Few sentences have come to evoke as much terror as “A Netflix Original Movie.” But for every hundred Bird Boxes there is one Roma, a sweeping yet intimate epic about a maid (Yalitza Aparicio) in Mexico City. Alfonso Cuarón’s long takes and natural sound represent the antithesis of the way most films are made in Hollywood, and serve to capture seemingly real lives and human emotions at their most vivid. It’s a film of social conscience and great integrity, not to mention one of the best-looking pictures of the 2010s. Long may he Cuarry-ón. DM

2. Son of Saul (2016)

Probably the most realistic depiction of life (if you can even call it that) inside a concentration camp, Son of Saul is a harrowing and gripping movie that follows a Hungarian prisoner (Géza Röhrig) as he struggles to give his son a Jewish burial. László Nemes (in his debut feature) makes none of the usual concessions to audiences without sacrificing watchability, provocatively placing you in Saul’s position using long, breathless takes and tight, claustrophobic framing for an experience that can not and should not be forgotten. DM

1. Moonlight (2017)

Moonlight wasn’t just a highlight of the year it was released – going on to win Best Picture at the 2017 Academy Awards – but of the decade, with its startlingly sensitive portrayal of a young man at three stages of his life, as he comes to terms with his identity.

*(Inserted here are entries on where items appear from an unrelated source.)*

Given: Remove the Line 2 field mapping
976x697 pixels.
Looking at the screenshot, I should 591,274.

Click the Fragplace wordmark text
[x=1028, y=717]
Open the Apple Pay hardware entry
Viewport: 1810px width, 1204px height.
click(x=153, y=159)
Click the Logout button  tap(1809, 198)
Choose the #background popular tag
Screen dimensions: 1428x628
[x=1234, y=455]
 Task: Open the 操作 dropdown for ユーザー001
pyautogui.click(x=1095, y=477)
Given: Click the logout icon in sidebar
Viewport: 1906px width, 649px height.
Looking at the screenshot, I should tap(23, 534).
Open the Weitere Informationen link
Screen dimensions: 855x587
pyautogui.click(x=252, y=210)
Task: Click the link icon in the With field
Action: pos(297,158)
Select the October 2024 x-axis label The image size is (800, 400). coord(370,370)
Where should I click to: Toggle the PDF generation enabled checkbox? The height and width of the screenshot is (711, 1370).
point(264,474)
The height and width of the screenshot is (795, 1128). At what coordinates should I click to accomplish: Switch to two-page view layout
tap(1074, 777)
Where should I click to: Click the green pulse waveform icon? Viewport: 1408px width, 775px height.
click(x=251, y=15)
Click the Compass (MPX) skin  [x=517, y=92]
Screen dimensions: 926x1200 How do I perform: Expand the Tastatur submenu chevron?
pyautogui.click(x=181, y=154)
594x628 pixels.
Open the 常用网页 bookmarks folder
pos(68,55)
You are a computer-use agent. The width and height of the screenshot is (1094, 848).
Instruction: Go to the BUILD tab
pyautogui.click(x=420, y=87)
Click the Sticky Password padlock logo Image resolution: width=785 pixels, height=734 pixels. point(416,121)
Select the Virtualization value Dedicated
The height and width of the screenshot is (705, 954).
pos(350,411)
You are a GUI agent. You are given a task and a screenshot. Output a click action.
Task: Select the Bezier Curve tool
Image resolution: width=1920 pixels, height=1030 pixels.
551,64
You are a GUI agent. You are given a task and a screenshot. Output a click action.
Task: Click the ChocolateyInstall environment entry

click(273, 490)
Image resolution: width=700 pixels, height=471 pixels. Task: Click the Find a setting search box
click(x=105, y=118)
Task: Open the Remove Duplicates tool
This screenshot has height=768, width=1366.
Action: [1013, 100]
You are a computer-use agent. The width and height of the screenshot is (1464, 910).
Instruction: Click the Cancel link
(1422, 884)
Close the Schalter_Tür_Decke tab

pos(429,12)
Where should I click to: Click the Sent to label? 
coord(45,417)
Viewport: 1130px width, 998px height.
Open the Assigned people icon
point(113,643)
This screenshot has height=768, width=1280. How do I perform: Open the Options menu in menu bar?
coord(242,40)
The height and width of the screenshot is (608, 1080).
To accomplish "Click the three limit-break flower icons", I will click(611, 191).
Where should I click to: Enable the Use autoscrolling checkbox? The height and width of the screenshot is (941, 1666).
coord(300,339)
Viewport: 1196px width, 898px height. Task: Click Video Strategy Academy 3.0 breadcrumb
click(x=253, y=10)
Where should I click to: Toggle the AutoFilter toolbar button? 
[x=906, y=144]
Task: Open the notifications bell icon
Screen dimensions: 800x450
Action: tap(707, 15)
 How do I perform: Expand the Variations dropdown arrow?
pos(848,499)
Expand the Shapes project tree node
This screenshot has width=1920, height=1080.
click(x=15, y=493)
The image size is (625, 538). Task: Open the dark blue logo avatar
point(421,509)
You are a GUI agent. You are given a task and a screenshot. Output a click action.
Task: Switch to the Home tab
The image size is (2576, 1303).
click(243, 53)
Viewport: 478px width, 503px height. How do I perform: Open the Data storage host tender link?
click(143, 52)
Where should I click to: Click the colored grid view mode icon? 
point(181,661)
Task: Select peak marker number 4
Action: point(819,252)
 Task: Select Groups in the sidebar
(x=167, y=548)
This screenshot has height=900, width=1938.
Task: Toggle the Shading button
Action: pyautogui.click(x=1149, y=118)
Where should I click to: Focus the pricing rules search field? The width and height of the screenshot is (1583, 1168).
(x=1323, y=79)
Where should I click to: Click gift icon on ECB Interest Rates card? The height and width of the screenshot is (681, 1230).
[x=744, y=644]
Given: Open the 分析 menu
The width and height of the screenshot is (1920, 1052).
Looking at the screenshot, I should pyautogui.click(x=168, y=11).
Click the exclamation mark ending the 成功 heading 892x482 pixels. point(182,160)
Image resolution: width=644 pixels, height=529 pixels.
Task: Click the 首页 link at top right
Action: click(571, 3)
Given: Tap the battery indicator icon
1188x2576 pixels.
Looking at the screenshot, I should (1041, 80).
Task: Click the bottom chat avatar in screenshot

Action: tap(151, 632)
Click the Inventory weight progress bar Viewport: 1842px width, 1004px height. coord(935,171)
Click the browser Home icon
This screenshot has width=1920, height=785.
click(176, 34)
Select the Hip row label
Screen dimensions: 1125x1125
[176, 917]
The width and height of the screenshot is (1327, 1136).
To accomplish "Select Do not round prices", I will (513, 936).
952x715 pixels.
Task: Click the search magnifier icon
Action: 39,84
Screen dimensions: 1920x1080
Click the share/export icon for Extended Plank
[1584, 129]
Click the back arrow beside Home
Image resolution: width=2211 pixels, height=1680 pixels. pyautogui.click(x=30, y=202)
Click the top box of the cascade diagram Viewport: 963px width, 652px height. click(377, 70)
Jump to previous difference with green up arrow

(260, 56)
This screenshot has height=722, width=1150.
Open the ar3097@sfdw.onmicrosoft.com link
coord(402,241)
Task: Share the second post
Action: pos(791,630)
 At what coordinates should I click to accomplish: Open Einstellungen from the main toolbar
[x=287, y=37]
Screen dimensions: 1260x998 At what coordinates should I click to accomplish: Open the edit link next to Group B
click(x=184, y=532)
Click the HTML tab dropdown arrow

The 2010s are the decade films about race shifted from narrowly-focused stories told by white film makers (like Mississippi Burning), to authentic black voices capable of channeling hard-hitting themes into larger tales (see also Luce, If Beale Street Could Talk, The Last Black Man in San Francisco, Black Panther), and Moonlight is the film that embodies this best. A stunning, memorable and subtle drama which looks at race, sexuality and expectation, Moonlight is our film of the decade. AC

Filtering a decade of films into a list of ten is an impossible task, and there are many more we could have added including Anomalisa, 12 Years a Slave, A Separation, Amazing Grace, Spotlight, The Red Turtle, The Killing of a Sacred Deer, Her, Hounds of Love, The Tale of Princess Kaguya, Widows, The Martian, Interstellar and The Breadwinner.